Entstehungsdaten:
USA / Kanada 2007
Regie:
J.P. Schaefer
Darsteller:
Jared Leto
Lindsay Lohan
Judah Friedlander
Mark Lindsay Chapman
Am achten Dezember 1980 wurde der gefeierte Musiker und Friedensaktivist John Lennon in New York von Mark David Chapman vor dem Eingang des an der Ecke 72nd Street und Central Park West gelegenen Dakota Apartmenthauses erschossen. „Chapter 27“, eine Independent-Produktion, mit der J.P.Schaefer sein Debüt als Autor und Regisseur feiert, beleuchtet die letzten drei zu dieser Tat hinführenden Tage – allerdings rein subjektiv aus Chapman´s Sicht heraus aufgezeigt. Der Titel bezieht sich auf J.D.Salinger´s 1951 verfassten, 26 Kapitel umfassenden Beststeller „the Catcher in the Rye“ („der Fänger im Roggen“), den der Attentäter bei seiner Verhaftung bei sich trug – jener glaubte nämlich, eine reale Verkörperung des literarischen Hauptcharakters des betreffenden Werks (Holden Caulfield) zu sein. Auf der Basis dieser Überzeugung richtete er den damaligen Teil seines Lebens aus, was letztendlich dazu führte, dass er die Worte und Botschaften des Romans auf seine Sicht der Realität übertrug – aus diesem geistigen Konstrukt resultierte schließlich die Inspiration und Motivation für sein unvergessliches Verbrechen.

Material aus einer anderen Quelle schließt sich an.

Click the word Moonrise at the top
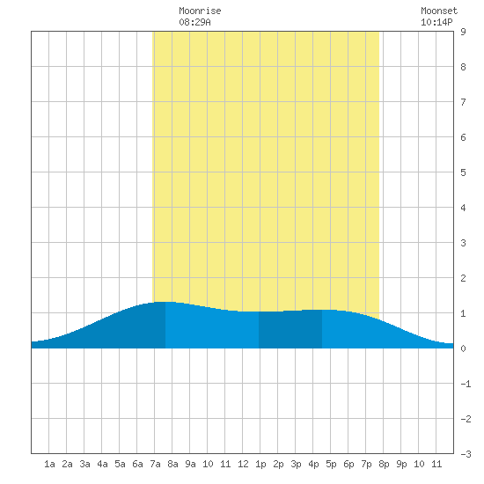pos(200,11)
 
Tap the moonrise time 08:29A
pos(194,22)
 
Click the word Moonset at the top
pos(439,11)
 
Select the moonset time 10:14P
pos(436,22)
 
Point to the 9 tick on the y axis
pos(463,32)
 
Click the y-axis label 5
pos(463,172)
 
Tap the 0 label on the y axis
pos(463,348)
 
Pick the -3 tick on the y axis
pos(466,454)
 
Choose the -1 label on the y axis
pos(466,384)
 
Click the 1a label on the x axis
pos(49,464)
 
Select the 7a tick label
pos(155,464)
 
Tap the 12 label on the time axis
pos(243,464)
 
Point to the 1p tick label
pos(260,464)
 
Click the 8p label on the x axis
pos(384,464)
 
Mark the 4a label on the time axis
pos(102,464)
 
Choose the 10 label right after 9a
pos(208,464)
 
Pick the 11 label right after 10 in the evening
pos(436,464)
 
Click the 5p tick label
pos(331,464)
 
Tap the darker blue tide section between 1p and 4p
pos(290,330)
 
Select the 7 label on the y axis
pos(463,102)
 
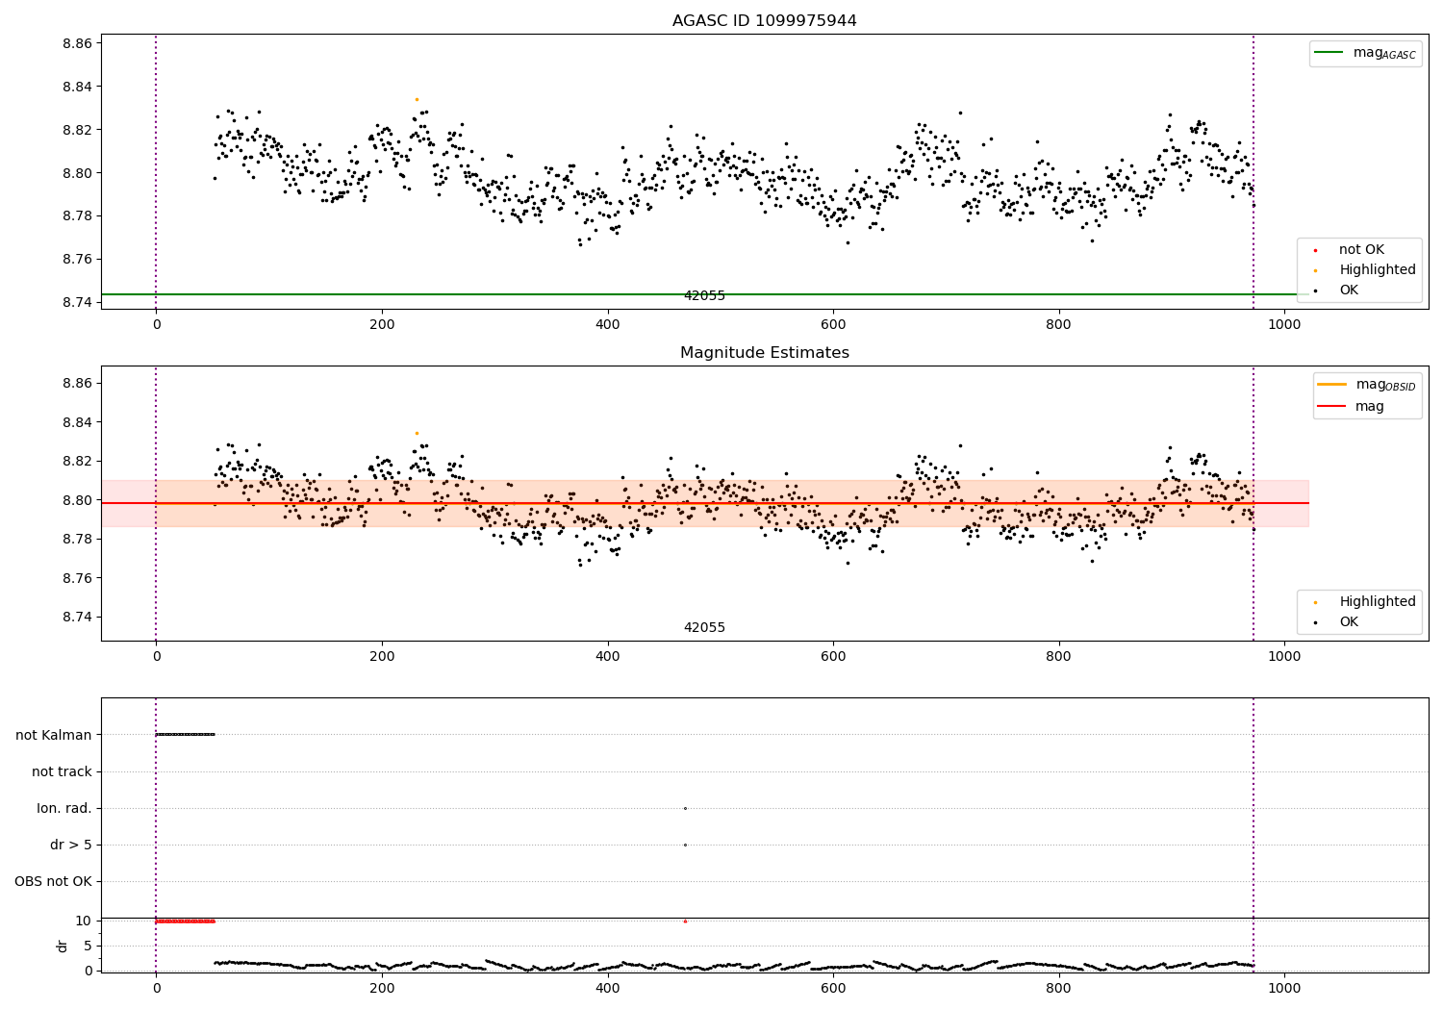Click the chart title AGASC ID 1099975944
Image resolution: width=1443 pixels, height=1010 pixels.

Am 06.12.1980 landet(e) ein Flieger aus Hawaii in der amerikanischen Ostküsten-Metropole – an Bord der leidenschaftliche „Beatles“-Fan Mark David Chapman (Jared Leto), welcher seine Reise antrat, um dem aktuell gemeinsam mit seiner Frau Yoko Ono und Söhnchen Sean in Manhattan residierenden John Lennon, einem seiner Idole, dichter zu sein. Man könnte fast von einer Art Wallfahrt sprechen, nur wird einem schnell bewusst, dass er im Innern von einer tiefen Zerrissenheit geplagt wird. In einem kostengünstigen YMCA-Zimmer einquartiert, tritt diese dunkle Seite erstmals (für den Zuschauer spürbar) hervor: Das lautstarke Treiben zweier Homosexueller nebenan veranlasst ihn irgendwann dazu, wutentbrannt diese sündige Absteige zu verlassen und in das ungleich noblere Sheraton Center Hotel zu ziehen. Einige Blocks entfernt hält sich täglich eine beständige, aus Fans und Fotographen bestehende Anzahl Personen vorm berühmten Dakota Building auf, die allesamt dem angesehenen Künstler nahe sein wollen, um gegebenenfalls Schnappschüsse, Autogramme oder auch bloß nur einen Blick auf ihn zu erhaschen. Einer von ihnen ist Jude (Lindsay Lohan), welche die von John indossierten Weisheiten zu einem Teil ihres Daseins gemacht hat: Sie und Mark kommen ins Gespräch, und er folgt ihrer Empfehlung, sich das neue Lennon-Album „Double Fantasy“ zu kaufen, das er fortan gerne vom Künstler signiert haben möchte – sofern es ihm denn gelingt, jenem mal zu begegnen. Inzwischen im Besitz einer Pistole sowie Ausgabe des von ihm verehrten Buches „the Catcher in the Rye“, beginnt Mark´s vernebelte Denkweise stärker in eine beunruhigendere Richtung zu tendieren – er ist verwirrt, hin und her gerissen zwischen Wut und Angst vor dem, zu was er fähig ist. Stimmen weisen ihm einen Weg, den er eigentlich nicht entlangschreiten möchte, doch je mehr er über alles nachdenkt, desto klarer stellen sich für ihn die Parallelen zu der Situation im Roman heraus – immer stärker scheint er sich in Caulfield´s Persona zu verlieren. Nach einem Telefonat mit seiner Frau daheim ist ihm seine Bestimmung klar: Er muss John Lennon töten, da dieser zu etwas geworden ist, das er (bzw Holden) im Grunde verabscheut. Die einzige Chance, dies noch abzuwenden, stellt wahrscheinlich Jude dar, in deren Nähe er sich nicht allein und verloren fühlt – aber sein zunehmend merkwürdiges Verhalten lässt auch sie Distanz zu ihm suchen…der Rest ist traurige Geschichte.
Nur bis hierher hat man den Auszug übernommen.